Indonesia's Finance Minister Bambang Brodjonegoro said last month that S&P officials were impressed with the government's reform efforts during their trip and State-Owned Enterprises Minister Rini Soemarno said an upgrade was expected in June.

S&P said the positive outlook on its rating reflects the possibility of an improvement if the nation's fiscal performance strengthens, resulting in narrower deficits and borrowings remaining low.

"S&P is considered the more conservative of the three agencies," said Trinh Nguyen, a senior economist at Natixis Asia Ltd in Hong Kong. "Of the three things that S&P asked Indonesia in the last rating action, the sovereign achieved reducing fuel subsidies, allocating its public investment efficiently, but still struggles with macroeconomic balance."
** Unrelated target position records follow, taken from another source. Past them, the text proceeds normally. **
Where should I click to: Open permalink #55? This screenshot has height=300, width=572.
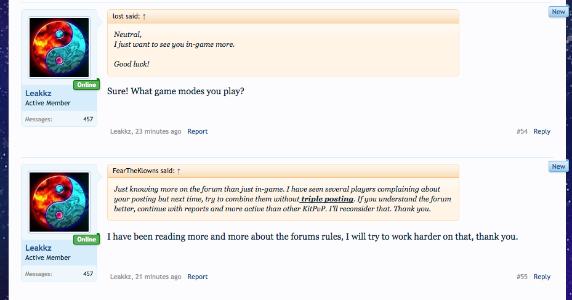point(522,277)
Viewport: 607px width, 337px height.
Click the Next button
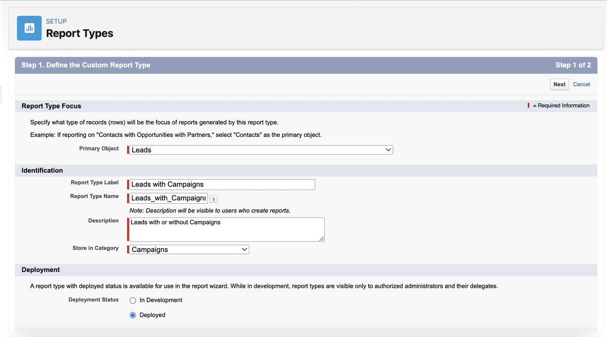tap(559, 84)
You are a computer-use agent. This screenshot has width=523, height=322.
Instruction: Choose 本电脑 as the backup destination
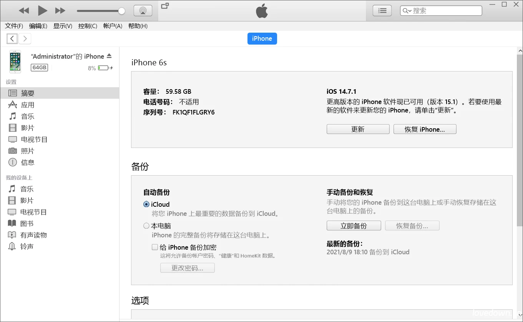[146, 226]
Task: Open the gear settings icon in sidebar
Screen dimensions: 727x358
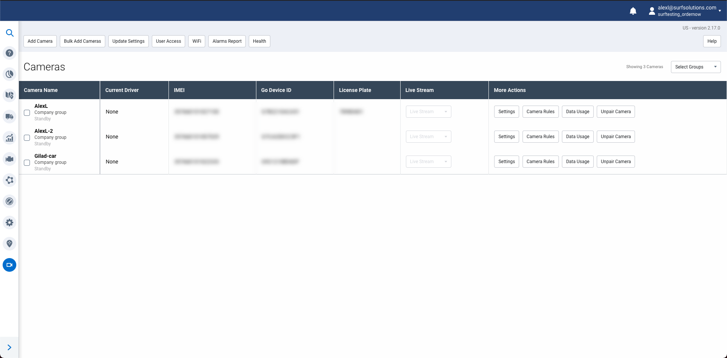Action: [9, 223]
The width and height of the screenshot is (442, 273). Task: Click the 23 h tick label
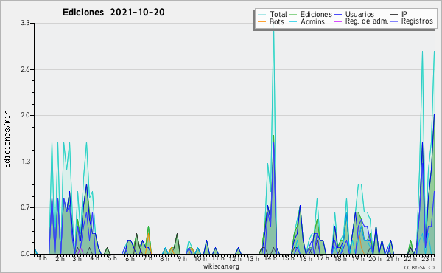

Consumer prices in Indonesia rose at the slowest pace in more than six years in May, providing the central bank with more room to ease monetary policy after three rate cuts in the first quarter. The inflation rate fell to 3.3 per cent from a previously reported 3.6 per cent in April, the statistics agency said Wednesday. South-east Asia's biggest economy grew 4.92 per cent in the first quarter from a year earlier, compared with 5.04 per cent in the previous three months.

"Our GDP was lower than 5% in the first quarter, so I was convinced that the upgrade wouldn't happen as S&P has another reason not to do it," said Handy Yunianto, head of fixed-income research at PT Mandiri Sekuritas, said by phone from Jakarta.

"But in my opinion, the fundamentals have improved, inflation remains low and we're anticipating the tax amnesty coming into effect."